Hand eczema and occupational contact allergies in healthcare workers with a focus on rubber additives.Contact Dermatitis 2018; 79(3):149-156CD
Hand eczema (HE) in healthcare workers (HCWs) is common. Besides wet work, healthcare work also implies exposure to contact allergens.
To assess HE and contact allergy related to occupational exposures in HCWs.

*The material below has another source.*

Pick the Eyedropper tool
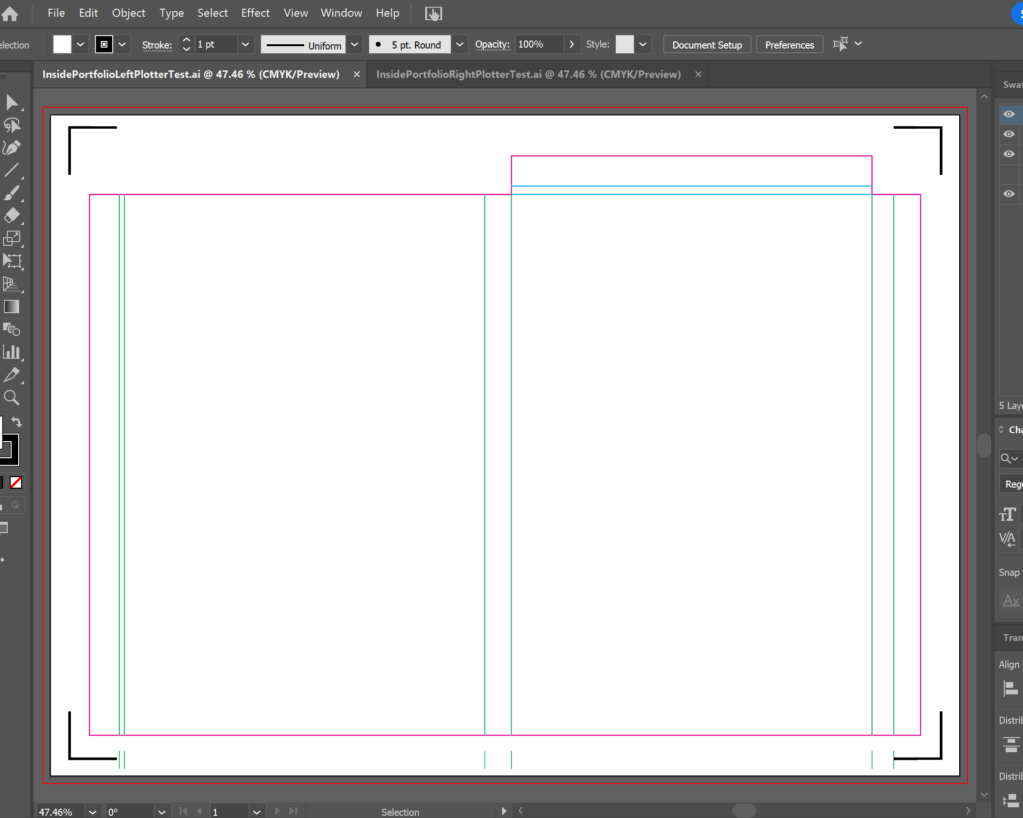The height and width of the screenshot is (818, 1023). pos(12,375)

In a cross-sectional study, 311 HCWs with HE within the preceding 12 months and a control group of 114 HCWs without HE were investigated with the baseline series and a special patch test series based on substances found in the gloves, soaps, alcoholic hand disinfectants and hand creams provided at the hospitals.
Contact allergy to rubber additives was significantly more common in HCWs with HE (6%) than in HCWs without HE (1%, P = .02). The corresponding percentages for fragrances were 11% and 3%, respectively (P = .004). Occupational HE was found in 193 of 311 (62%) HCWs. Of these, 22 of 193 (11%) had occupational allergic contact dermatitis, including 17 with glove-related rubber contact allergy. Contact allergy to diphenylguanidine was as common as contact allergy to thiurams. Occupational contact allergy to rubber additives was significantly associated with sick-leave related to HE.
Contact allergy to rubber additives in medical gloves is the most common cause of occupational allergic contact dermatitis in HCWs. Aimed patch testing with relevant rubber additives is mandatory when HE in HCWs is investigated.